Sono stati consegnati il primo febbraio i premi ai film indipendenti che hanno partecipato all’edizione 2015 del Sundance Festival in Utah, Stati Uniti. Organizzato dal Sundance Institute di Robert Redford, il festival è annualmente un punto di ritrovo per cineasti, spesso alla loro opera prima, che sperano di ricevere una delle numerose riconoscenze da parte della giuria. I premi più ambiti – il Gran Premio della Giuria americana e il Premio del Pubblico americano – quest’anno sono stati entrambi vinti da Alfonso Gomez-Rejon (già regista televisivo per la serie The Walking Dead) con il suo Me and Earl and the Dying Girl: la storia di due amici cinefili e il loro rapporto con una compagnia di classe con la leucemia. Il premio della Giuria Americana per la categoria documentary è andato a The Wolfpack della regista Crystal Moselle, al suo primo lungometraggio: il ritratto di 6 giovani fratelli che hanno vissuto nell’isolamento di un appartamento di Manhattan senza mai uscire, l’unica conoscenza del mondo che hanno è arrivata a loro tramite i film.
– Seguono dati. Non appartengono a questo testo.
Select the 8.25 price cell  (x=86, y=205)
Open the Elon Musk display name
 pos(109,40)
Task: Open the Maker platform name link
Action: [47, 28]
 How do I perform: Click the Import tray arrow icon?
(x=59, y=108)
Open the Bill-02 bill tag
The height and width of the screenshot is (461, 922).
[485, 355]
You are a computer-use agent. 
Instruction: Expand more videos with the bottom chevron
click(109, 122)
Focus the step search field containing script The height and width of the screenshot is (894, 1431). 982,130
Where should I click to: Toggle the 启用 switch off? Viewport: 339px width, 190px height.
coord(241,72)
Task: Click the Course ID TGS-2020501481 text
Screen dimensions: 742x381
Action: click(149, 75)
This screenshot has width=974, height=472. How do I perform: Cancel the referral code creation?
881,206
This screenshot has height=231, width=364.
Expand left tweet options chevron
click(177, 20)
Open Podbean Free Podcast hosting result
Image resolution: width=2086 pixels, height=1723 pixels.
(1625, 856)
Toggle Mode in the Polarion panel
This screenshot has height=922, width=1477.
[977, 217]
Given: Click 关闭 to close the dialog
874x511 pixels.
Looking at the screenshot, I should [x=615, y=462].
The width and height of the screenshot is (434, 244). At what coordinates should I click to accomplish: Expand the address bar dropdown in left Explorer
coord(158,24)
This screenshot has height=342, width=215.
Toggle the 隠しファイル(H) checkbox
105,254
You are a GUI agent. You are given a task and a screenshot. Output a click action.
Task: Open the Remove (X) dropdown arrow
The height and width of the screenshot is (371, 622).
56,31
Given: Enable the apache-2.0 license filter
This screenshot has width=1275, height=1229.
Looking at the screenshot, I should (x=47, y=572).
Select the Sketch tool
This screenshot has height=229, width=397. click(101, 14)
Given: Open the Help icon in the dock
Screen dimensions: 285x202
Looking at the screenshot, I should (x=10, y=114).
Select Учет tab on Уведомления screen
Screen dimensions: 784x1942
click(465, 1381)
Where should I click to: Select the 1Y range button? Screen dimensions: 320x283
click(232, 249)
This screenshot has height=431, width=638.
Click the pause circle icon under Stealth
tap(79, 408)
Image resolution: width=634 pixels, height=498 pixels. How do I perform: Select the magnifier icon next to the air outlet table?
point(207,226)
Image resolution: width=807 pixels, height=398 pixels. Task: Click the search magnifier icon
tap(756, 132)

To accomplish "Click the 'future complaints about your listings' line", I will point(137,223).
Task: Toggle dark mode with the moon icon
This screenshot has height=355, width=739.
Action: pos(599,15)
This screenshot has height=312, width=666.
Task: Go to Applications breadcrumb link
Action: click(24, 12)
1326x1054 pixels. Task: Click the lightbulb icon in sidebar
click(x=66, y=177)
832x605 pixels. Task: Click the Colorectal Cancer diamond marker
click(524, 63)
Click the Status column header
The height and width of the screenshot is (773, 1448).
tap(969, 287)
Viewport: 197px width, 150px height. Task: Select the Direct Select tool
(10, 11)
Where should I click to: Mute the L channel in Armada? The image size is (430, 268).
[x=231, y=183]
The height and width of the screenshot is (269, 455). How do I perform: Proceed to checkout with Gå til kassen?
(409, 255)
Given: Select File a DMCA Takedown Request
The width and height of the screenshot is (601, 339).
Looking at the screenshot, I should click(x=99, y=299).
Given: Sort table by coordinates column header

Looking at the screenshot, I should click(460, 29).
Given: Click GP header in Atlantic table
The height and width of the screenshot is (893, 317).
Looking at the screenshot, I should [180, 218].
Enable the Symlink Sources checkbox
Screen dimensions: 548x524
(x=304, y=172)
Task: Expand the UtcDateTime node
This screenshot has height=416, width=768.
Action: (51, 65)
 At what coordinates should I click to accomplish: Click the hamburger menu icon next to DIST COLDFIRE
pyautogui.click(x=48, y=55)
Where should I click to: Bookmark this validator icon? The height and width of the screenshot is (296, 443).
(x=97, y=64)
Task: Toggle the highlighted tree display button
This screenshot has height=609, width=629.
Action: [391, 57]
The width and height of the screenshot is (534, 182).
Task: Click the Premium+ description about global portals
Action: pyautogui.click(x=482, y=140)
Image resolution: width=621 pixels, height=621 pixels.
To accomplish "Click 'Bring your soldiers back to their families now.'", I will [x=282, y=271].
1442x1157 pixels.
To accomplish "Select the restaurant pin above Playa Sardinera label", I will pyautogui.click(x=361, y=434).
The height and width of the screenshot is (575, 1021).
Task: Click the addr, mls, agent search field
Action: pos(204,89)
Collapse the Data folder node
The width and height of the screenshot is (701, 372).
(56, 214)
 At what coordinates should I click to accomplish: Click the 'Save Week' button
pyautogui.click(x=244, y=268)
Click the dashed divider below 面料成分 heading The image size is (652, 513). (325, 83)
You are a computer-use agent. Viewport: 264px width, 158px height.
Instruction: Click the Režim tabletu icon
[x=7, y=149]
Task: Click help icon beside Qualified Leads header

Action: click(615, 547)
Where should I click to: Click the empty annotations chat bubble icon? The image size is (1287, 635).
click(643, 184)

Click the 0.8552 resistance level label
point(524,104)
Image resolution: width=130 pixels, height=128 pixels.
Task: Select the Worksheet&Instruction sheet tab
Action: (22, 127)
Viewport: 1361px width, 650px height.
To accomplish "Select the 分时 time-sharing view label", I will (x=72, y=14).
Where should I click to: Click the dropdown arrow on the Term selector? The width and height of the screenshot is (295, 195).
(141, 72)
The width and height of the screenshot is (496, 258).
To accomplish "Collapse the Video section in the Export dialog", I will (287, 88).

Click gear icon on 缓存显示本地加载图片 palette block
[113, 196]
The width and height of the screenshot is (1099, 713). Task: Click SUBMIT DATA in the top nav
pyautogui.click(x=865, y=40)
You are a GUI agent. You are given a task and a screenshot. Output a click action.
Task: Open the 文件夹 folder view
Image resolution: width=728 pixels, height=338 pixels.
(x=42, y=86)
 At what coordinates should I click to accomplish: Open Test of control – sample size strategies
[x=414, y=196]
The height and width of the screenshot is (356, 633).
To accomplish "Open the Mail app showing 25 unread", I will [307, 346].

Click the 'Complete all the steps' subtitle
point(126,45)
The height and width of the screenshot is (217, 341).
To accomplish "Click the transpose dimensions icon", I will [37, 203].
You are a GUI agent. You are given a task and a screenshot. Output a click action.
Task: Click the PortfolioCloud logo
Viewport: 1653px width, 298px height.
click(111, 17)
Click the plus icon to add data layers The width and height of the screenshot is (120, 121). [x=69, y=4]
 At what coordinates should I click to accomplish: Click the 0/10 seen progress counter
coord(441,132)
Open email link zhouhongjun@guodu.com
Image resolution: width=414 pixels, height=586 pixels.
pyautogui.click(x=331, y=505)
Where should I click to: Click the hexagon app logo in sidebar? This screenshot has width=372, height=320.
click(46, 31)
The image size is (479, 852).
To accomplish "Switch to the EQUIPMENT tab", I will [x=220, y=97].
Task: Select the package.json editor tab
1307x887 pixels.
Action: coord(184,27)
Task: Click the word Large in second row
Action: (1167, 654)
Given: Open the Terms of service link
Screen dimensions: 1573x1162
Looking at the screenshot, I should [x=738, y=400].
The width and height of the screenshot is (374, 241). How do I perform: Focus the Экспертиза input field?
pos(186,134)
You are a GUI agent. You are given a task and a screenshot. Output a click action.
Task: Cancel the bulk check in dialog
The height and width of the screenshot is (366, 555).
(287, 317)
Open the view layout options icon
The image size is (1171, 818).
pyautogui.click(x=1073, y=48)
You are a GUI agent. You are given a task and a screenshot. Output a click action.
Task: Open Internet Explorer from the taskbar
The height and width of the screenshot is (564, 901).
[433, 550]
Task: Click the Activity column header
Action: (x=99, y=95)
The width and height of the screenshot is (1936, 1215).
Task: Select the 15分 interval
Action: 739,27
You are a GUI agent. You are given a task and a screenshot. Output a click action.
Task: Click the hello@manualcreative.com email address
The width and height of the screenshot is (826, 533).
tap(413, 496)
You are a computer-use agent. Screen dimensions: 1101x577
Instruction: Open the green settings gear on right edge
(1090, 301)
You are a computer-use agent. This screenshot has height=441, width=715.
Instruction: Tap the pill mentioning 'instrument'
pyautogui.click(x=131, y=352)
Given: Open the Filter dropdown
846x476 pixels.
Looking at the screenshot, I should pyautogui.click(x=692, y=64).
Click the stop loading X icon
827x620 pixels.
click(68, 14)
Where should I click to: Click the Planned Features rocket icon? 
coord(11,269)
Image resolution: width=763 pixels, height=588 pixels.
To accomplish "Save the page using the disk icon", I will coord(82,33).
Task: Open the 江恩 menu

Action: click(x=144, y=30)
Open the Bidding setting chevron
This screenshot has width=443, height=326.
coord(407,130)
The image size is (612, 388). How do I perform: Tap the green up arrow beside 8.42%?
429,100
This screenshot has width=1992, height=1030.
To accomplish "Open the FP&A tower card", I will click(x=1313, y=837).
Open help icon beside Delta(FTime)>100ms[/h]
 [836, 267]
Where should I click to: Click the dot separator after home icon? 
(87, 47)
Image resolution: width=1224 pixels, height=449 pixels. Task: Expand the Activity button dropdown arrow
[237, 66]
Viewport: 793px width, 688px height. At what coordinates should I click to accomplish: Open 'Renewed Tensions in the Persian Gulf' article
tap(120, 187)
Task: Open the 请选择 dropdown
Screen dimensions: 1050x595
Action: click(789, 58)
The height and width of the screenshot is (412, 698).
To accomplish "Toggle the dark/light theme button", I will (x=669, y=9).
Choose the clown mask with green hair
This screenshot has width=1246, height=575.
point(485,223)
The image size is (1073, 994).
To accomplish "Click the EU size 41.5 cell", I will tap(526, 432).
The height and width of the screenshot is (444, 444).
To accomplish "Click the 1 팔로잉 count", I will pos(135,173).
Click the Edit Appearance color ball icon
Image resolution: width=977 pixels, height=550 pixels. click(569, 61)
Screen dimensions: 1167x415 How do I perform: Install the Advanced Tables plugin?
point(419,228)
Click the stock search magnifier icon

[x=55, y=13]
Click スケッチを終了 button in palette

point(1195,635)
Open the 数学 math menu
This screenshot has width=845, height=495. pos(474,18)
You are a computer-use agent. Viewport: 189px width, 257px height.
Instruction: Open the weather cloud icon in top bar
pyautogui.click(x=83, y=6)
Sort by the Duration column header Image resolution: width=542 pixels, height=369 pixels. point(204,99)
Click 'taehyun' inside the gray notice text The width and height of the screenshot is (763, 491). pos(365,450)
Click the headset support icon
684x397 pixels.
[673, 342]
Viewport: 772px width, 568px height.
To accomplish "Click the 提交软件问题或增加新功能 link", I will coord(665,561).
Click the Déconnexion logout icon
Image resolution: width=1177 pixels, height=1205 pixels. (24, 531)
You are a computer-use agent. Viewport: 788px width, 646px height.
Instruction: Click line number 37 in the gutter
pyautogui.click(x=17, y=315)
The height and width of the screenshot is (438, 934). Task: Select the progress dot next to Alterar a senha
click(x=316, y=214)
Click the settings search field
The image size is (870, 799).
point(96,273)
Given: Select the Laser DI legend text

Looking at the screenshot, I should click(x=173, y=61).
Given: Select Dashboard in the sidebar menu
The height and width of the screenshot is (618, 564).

Il premio della Giuria Internazionale è andato a Slow West di John Maclean per la sezione dramatic, e a The Russian Woodpecker per la sezione documentary. Il primo è il racconto di un sedicenne che, alla fine del diciannovesimo secolo, attraversa la frontiera americana alla ricerca della donna che ama; il secondo è su una vittima del disastro nucleare di Chernobyl in possesso di un segreto pericoloso. Il Premio del Pubblico americano al miglior documentario è andato invece a Meru, di Jimmy Chin, E. Chai Vasarhelyi: uno sguardo sul mondo dell’alpinismo, in particolare sui sacrifici e gli sforzi che occorre fare per arrivare in cima a una vetta, in questo caso il monte Meru, in Himalaya. A Dark Horse dell’inglese Louise Osmond e a Umrika dell’indiano Prashant Nair sono andati i Premi del Pubblico internazionale, rispettivamente per la categoria documentary e per quella dramatic: il primo è la storia di un gruppo di amici che decide di fare soldi dedicandosi alle corse dei cavalli; il secondo racconta la storia di un ragazzo che, per non ferire la madre dicendole che suo fratello è scomparso, inizia a scrivere delle lettere per continuare a farlo vivere per lei.